EXERCISE DIRECTIONS: A picture-free, exact transcript of the entries below is required.

--- RECORDS FOR THE EXERCISE Enclosed Below ---

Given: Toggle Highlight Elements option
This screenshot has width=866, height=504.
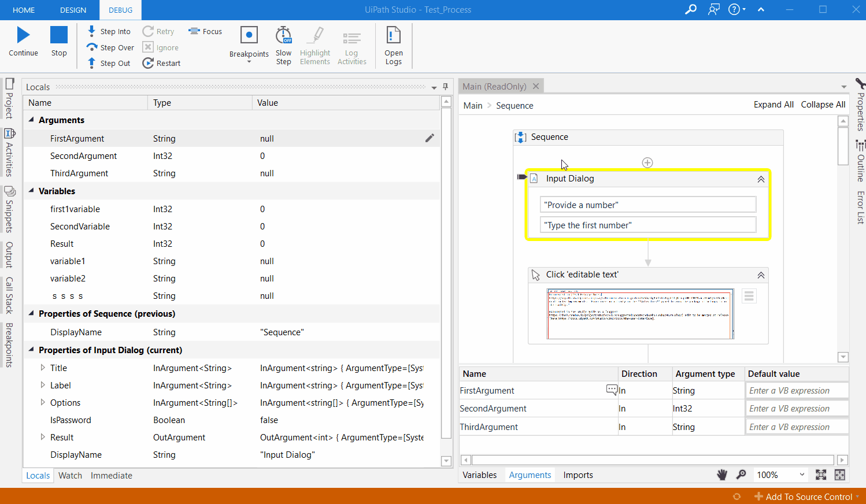Looking at the screenshot, I should click(315, 45).
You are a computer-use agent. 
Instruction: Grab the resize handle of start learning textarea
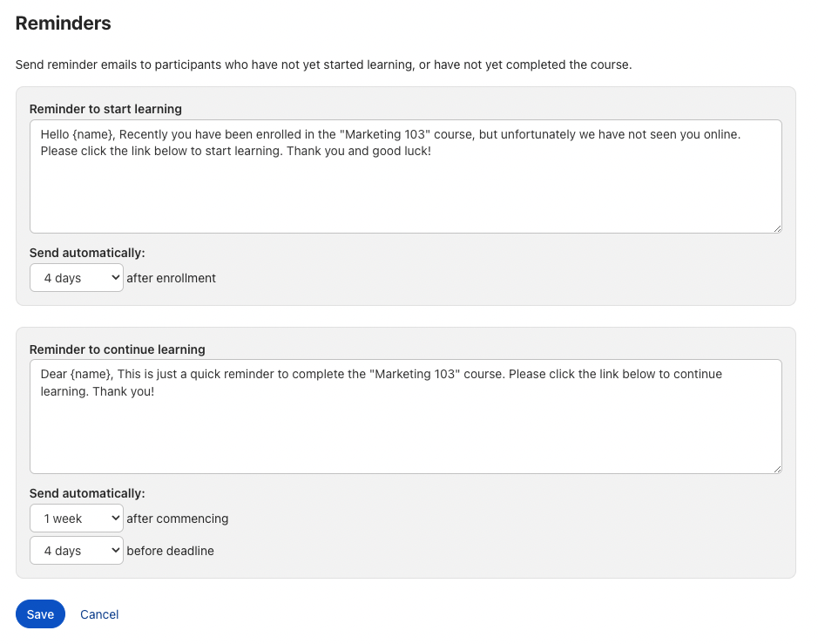776,227
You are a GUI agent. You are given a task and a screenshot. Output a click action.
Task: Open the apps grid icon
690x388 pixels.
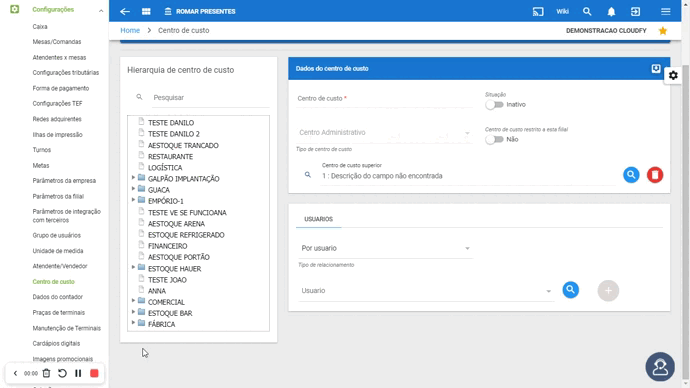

--- End of Enclosed RECORDS FOR THE EXERCISE ---

RESPONSE TO THIS EXERCISE:
Given: Toggle Highlight Elements option
This screenshot has width=866, height=504.
Looking at the screenshot, I should click(315, 45).
You are a computer-use agent. 
Instruction: Grab the resize handle of start learning textarea
776,227
You are a GUI agent. You are given a task and a screenshot. Output a click action.
Task: Open the apps grid icon
690x388 pixels.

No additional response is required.